「基督教認同運動」(メモ)

承前*1

孫隆基「基督教認同運動」『南方人物週刊』2008年2月1日号、p.96


米国において「認同政治(identity politics)」はマイノリティのものとされてきた。しかし、白人の中でも「社会地位與知識水平均属低下者」は現代世界において「辺縁化」にさらされており、「他們生活在自己建構的”現実”裏、対現代世界充満仇恨」なので、アイデンティティ・ポリティクスが見られる。例えば「基督教認同運動(Christian Identity)」。
基督教認同運動はネオナチ分子の大部分を含む。孫氏が挙げているのは、


Aryan Nations
Church of Jesus Christ-Christian
Mission To Israel
Yahweh's Truth
Kingdom Identity Ministries
White Separatist Banner


といった団体である。
基督教認同運動は特異な旧約聖書解釈に依拠しているが、「単種系説(single seedline)」と「双種系説(double seedline)」に分かれる。前者の主張は、イスラエル十二支族のうち、紀元前721年に北イスラエル王国が滅亡した際に各地にディアスポラした10支族が欧米人の先祖であり、現在のユダヤ人は南方の「猶達王国(Kingdom of Judah)」からやってきた2支族である。さらに、ユダヤ人はヤコブの兄エサウの子孫であり、エサウと異邦人の女が交わってできた「雑種」であるか、または9世紀にユダヤ教を国教としたカザール人の子孫であるというもの。つまり、自分たちこそが〈真のイスラエル人〉であるが故に現実のユダヤ人を排斥するということになる。後者の主張では、アダムとイヴ以前に(黒人などの先祖である)「與動物同級的低劣民族」が存在しており、さらにイヴは蛇に誘惑され、悪魔とセックスし、カインを生んだ。

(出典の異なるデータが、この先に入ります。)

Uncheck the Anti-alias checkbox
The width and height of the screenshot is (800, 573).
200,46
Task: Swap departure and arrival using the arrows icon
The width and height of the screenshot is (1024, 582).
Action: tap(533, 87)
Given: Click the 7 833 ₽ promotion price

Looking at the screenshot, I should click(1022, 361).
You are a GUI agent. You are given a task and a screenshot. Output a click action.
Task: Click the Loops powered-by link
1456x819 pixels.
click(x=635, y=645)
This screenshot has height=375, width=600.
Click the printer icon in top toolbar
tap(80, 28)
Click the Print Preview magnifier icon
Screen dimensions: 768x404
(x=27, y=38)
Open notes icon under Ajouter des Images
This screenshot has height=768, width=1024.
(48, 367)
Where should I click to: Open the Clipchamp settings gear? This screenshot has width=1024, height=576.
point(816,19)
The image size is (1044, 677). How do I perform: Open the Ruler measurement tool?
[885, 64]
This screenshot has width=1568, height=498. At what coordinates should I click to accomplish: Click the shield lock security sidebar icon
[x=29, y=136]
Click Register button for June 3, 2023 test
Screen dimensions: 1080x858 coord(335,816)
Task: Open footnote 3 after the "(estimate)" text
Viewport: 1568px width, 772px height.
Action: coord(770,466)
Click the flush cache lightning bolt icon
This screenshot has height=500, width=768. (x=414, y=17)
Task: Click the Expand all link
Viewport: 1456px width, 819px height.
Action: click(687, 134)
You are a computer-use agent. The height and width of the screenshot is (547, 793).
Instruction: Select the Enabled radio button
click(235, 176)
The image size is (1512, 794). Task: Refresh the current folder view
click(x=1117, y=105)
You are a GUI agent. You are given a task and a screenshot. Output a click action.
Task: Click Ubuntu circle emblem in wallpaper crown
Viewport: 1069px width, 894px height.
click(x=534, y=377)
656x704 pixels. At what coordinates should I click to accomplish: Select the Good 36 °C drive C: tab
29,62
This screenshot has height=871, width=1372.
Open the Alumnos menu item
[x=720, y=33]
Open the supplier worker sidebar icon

カインと「非亜当族類」との「交配」の結果がユダヤ人である。
「基督教認同分子」は悪魔の末裔たるユダヤ人が陰謀を廻らし、今や全世界的に勝利しつつあり、米国政府は既にZionist Occupied Governmentとなってしまっていると信じている。
孫氏は(米国ではなくて)南アフリカアパルトヘイト主義者の残党であるIsrael Identityという組織が2002年に一連のテロ活動を行ったことを記しているが、これと米国の「基督教認同運動」の関係はわからない。南アフリカアパルトヘイトは阿蘭陀系のカルヴィニズムの影響が強いので、別に考察する必要があるか。
また、少数のネオナチ分子は、基督教はそもそもユダヤの産品であり、ユダヤ人と「オーセンティックなイスラエル」を争う必要なしとして、基督教を捨てるに至っている。しかし、この連中にしても、(ユダヤ的な)「選民」観念、終末論的な歴史観にどっぷりと浸かっていることはいうまでもない。
孫氏によれば、「基督教認同運動」の起源は17世紀に英国で発生したBritish Israelismであり、これは1884年に米国に伝えられた。
孫氏は、「即使在世俗化了的文化表層底下、”選民論”是否植於西方文化意識的深層、値得我們去探討、它到底與東亜的儒道佛精神是十分不同的」と結んでいるのだが、それはともかく巷に溢れる「陰謀理論」や反ユダヤ主義が(主観的には反米でありながら)本場米国の劣化コピーであることは留意すべきだろう。
孫隆基氏は台湾の「中正大学歴史系教授」。